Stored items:
════════════════════
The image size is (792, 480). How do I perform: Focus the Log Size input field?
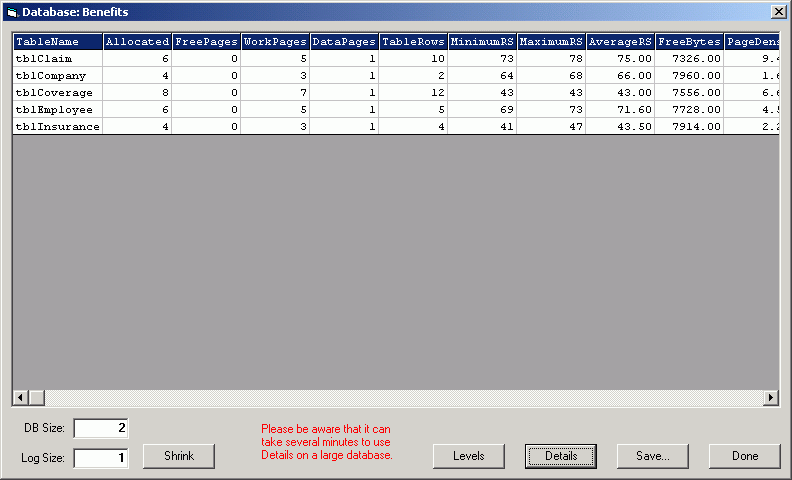pyautogui.click(x=101, y=458)
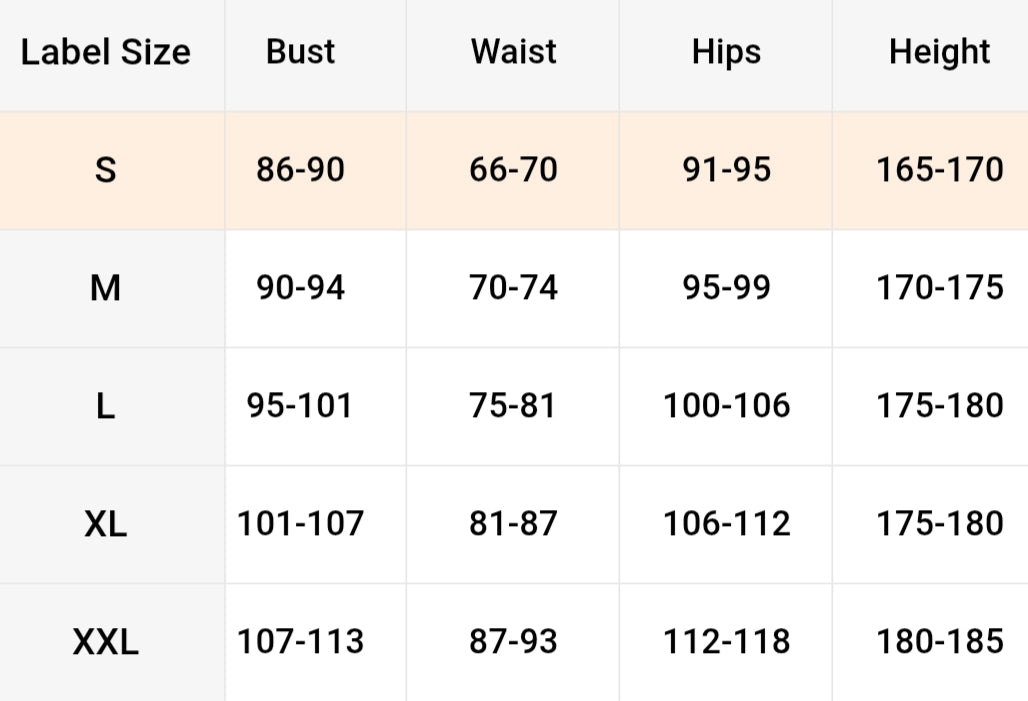This screenshot has height=701, width=1028.
Task: Click the 95-99 hips cell
Action: point(726,288)
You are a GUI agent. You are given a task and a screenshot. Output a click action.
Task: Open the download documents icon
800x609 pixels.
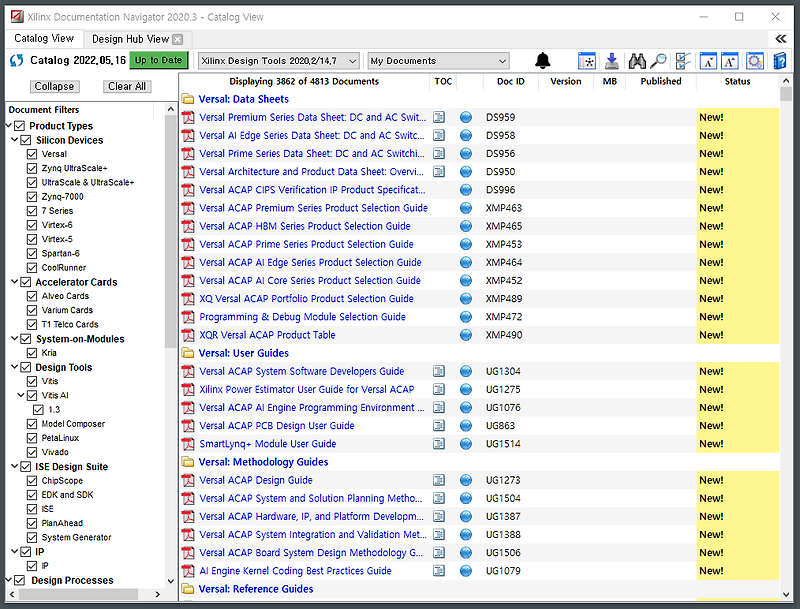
════════════════════
▶ [What is being asked]
In repeating the lines above, keep the wording exact and leave every picture out.

▶ [Answer to this task]
The image size is (792, 480). How do I perform: Focus the Log Size input field?
pyautogui.click(x=101, y=458)
This screenshot has height=701, width=1028.
Task: Click the 95-99 hips cell
Action: point(726,288)
You are a GUI agent. You are given a task and a screenshot. Output a click action.
Task: Open the download documents icon
800x609 pixels.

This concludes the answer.